Differential Diagnosis
- Angioid streaks present as radiating lines from the optic disc due to breaks in Bruch’s membrane that are often associated with systemic diseases such as pseudoxanthoma elasticum. Unlike Schlaegel lines, they are deeper, reddish-brown, and more radially oriented.11-12
- Lacquer cracks are linear breaks in Bruch’s membrane seen in pathologic myopia and typically yellow-white and located in the macular region.13
- Choroidal ruptures from blunt trauma are crescent-shaped with forked or tapered endings that appear as white-yellow lesions in the posterior pole.14
- Botfly larvae, belonging to the order Diptera, may invade the eye and lead to damage of the RPE as it progresses through the subretinal space. Unlike Schlaegel lines, these subretinal tracks are formed by the invasion of the living larvae and are unilateral, numerous and often cross one another in a criss-cross patterns.15
- In addition to the classic triad of POHS, which includes chorioretinal scars (“histo spots”), peripapillary atrophy, and choroidal neovascularization, some patients also develop peripheral streak lesions.
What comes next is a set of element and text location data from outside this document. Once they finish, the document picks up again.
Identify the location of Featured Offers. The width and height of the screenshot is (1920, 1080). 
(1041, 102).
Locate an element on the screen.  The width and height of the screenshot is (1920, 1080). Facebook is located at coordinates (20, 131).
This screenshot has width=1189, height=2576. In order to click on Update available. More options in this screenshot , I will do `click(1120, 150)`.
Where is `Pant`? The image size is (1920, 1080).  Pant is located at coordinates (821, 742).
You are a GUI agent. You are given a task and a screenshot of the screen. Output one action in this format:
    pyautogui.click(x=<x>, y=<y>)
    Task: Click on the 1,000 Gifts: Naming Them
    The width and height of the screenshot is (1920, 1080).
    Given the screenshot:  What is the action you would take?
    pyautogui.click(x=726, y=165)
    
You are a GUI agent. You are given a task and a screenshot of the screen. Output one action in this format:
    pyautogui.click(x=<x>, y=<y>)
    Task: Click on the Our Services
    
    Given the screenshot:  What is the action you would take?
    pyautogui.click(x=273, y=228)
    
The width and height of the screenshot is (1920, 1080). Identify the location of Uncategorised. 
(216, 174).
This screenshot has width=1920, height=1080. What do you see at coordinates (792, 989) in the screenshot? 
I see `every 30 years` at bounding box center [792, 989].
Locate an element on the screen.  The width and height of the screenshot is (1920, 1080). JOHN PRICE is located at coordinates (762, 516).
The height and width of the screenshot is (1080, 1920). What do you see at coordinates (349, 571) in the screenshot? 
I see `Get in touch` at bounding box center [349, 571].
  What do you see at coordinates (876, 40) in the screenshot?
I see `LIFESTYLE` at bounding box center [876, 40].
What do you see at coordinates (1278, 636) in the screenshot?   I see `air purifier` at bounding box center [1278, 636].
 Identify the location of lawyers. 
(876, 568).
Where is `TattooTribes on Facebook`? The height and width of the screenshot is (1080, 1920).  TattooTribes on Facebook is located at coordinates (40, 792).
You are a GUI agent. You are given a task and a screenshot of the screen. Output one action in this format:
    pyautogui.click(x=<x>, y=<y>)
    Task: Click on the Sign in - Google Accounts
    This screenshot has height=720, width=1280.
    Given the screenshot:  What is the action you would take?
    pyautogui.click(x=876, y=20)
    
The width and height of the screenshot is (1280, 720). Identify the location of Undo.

These curvilinear lesions are usually found near the equator and run parallel to the ora serrata.7-9
Management and Prognosis
In inactive cases, no immediate treatment is necessary. Regular monitoring is important to detect complications such as CNV. Active inflammation may require oral corticosteroids or non-steroidal immunosuppressive agents, depending on the etiology.4,8 Infectious etiologies require targeted antimicrobial therapy.
The long-term prognosis depends largely on lesion location and the presence or absence of CNV. In cases where the fovea remains unaffected, visual acuity is often preserved for many years.
CONCLUSION
This case describes an unusual spiral pattern of Schlaegel lines in a patient with inactive multifocal choroiditis. Although most often associated with inflammatory chorioretinal disease, it is important to differentiate Schlaegel lines from other differentials, including angioid streaks, lacquer cracks, and parasitic subretinal tracks. Regular follow-up with fundus photography and OCT is necessary, as these diagnostic tools allow for early detection of recurrent inflammation or choroidal neovascularization, a potentially vision-threatening complication.